Another fintech darling that has run during the recent updraft in stocks is SoFi Technologies (SOFI), the student loan refinance platform that became a bank. SOFI was up 27.5% in the past month and 130% YTD. The bank lost $35 million in Q1 2023 and $47 million in Q2 2023. As we’ve noted previously, this business needs to double in size before it makes sense as a bank – and that is before the new Basel capital rules come into play.

SOFI seems to want to hide their actual GAAP financial results behind a lot of non-GAAP measures more appropriate for a technology company. As we’ve noted previously, EBITDA is not especially relevant to a bank, especially when interest rates are rising. SOFI hides its one page of GAAP financials on Page 17 of its investor presentation. The table below is on Page 3 of the SOFI investor presentation.

If you follow the Silicon Valley narrative of the SOFI earnings, shareholder value is a matter of growing users and engagement. At least the Street has a positive earnings growth number for SOFI in 2023. Today SOFI boasts $5 million in assets per employee vs $12 million per employee at JPMorgan (JPM) or $33 million per employee at Goldman Sachs (GS). The big question is this: what is the lifetime value of a customer of SOFI?? Management hints at this question, but provides no answer.

Bottom line for SOFI is that growing customers and particularly non-loan products is the path to greater shareholder value seems to be at odds with the flat revenue and EBITDA. The “financial services productivity loop” looks a lot like the “financial supermarket” of Sandy Weill and Citigroup (C) from three decades ago. We’ll see how SOFI looks after a couple more interest rate increases.

Another surprise is Wise LTD (WISE), the global money exchange service we began to follow several years ago. WISE ran up to over £700 last year, then fell back below £550 before taking off to reach $775 yesterday. The positive in the stock is the higher prospective growth rate which has caught the attention of Sell Side analysts. The negative is that this is still a young firm that generates a lot of noise, like the CEO needing to publicly sell shares to pay UK taxes. We still have a position in WISE and expected continued volatility.

How does one describe market action in fintechs? One prominent hedge fund manager put it like this: “Bouncy, bounce, bounce. AI!! Yippee!!!”

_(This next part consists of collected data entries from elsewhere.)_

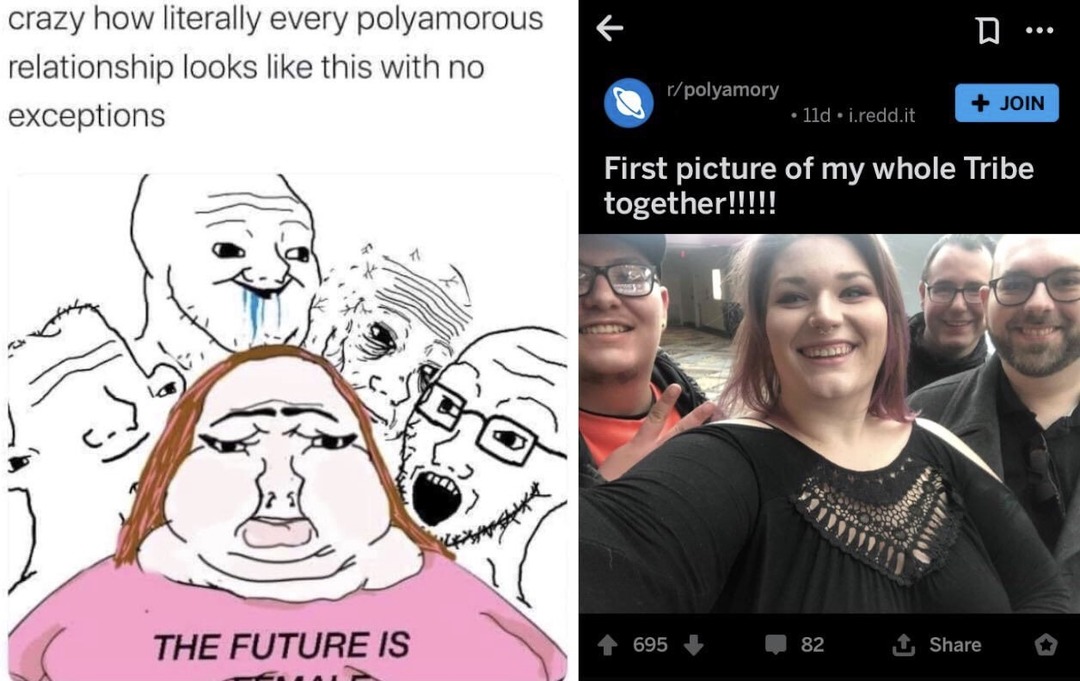1080x681 pixels.
Task: Open the i.redd.it source link
Action: 882,116
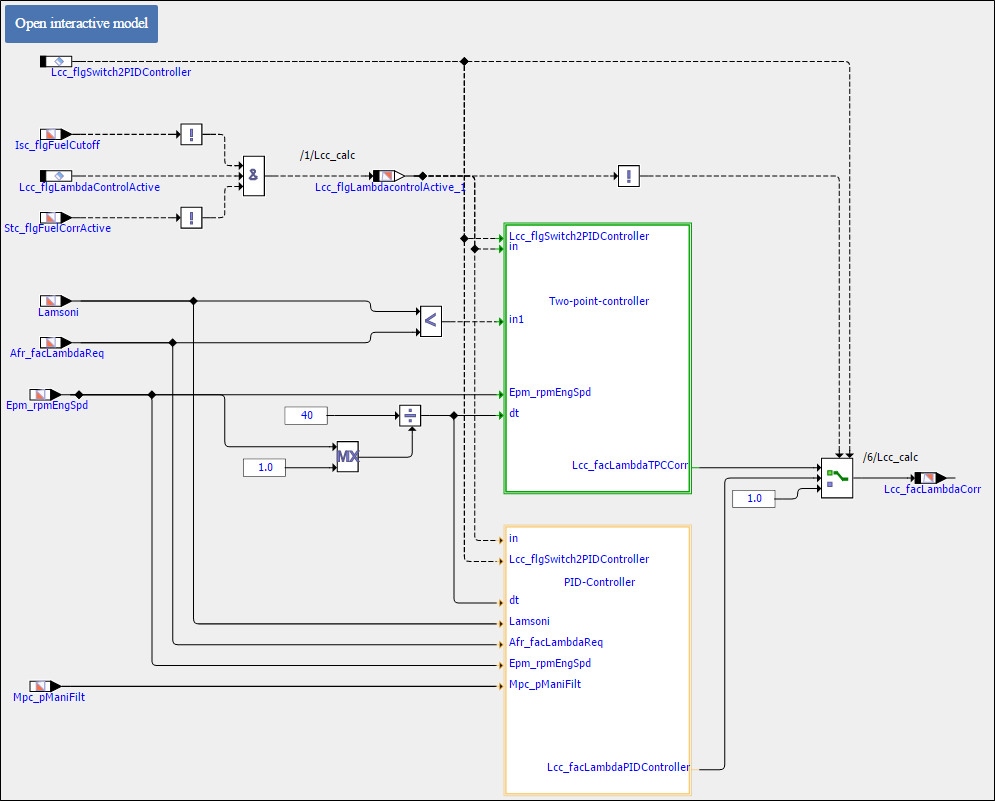Screen dimensions: 995x801
Task: Click the 1.0 constant feeding MX block
Action: click(265, 467)
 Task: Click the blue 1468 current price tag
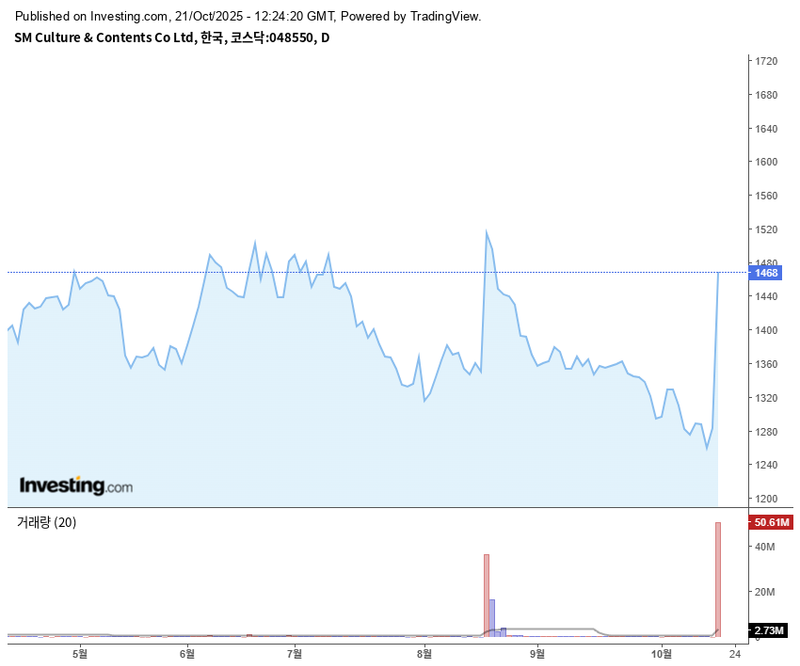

With the yield on the 10-year over 4%, we are seeing more and more evidence that interest rates are starting to put the entire US financial complex in great danger of a systemic break. The definition of a systemic event is when markets are surprised. The downgrade of the US will put renewed pressure on lower investment grade and junk credits in coming weeks. But the big event lies ahead, when Moody's eventually downgrades the US credit.